Research could lead to better ways to treat clotting, bleeding issues
The findings could open medical options for people with clotting issues, said Lam, who treats young patients with blood disorders as a pediatric hematologist in the Aflac Cancer and Blood Disorders Center at Children's Healthcare of Atlanta.
"If we know why this happens, then we have a whole new potential avenue of treatments for diseases of blood clotting," he said, emphasizing that heart attacks and strokes occur when this biophysical process goes wrong.
Lam explained that fine tuning the contraction process to make it faster or more robust could help patients who are bleeding from a car accident or, in the case of a heart attack, make the clotting less intense and slow it down. "Understanding the physics of this clot contraction could potentially lead to new ways to treat bleeding problems and clotting problems."
Alexeev added that their research also could lead to new biomaterials such as a new type of Band-Aid that could help augment the clotting process.
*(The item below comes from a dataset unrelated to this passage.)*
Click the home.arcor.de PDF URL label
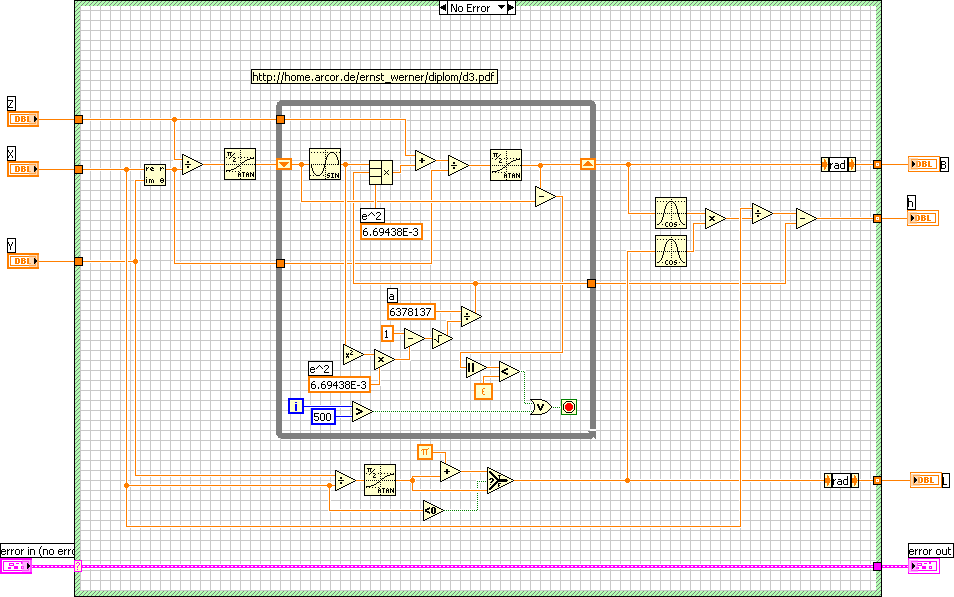The height and width of the screenshot is (597, 954). (x=374, y=77)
First author and Georgia Tech Ph.D. candidate Yueyi Sun noted the simplicity of the model and the fact that the simulations allowed the team to understand how the platelets work together to contract the fibrin clot as they would in the body.
"When we started to include the heterogeneous activation, suddenly it gave us the correct volume contraction," she said. "Allowing the platelets to have some time delay so one can use what the previous ones did as a better starting point was really neat to see. I think our model can potentially be used to provide guidelines for designing novel active biological and synthetic materials."
Sun agreed with her research colleagues that this phenomenon might occur in other aspects of nature. For example, multiple asynchronous actuators can fold a large net more effectively to enhance packaging efficiency without the need of incorporating additional actuators.
"It theoretically could be an engineered principle," Lam said. "For a wound to shrink more, maybe we don't have the chemical reactions occur at the same time -; maybe we have different chemical reactions occur at different times. You gain better efficiency and contraction when one allows half or all of the platelets to do the work together."
Sun, Y., et al. (2021) Platelet heterogeneity enhances blood clot volumetric contraction: An example of asynchrono-mechanical amplification. Biomaterials. doi.org/10.1016/j.biomaterials.2021.120828.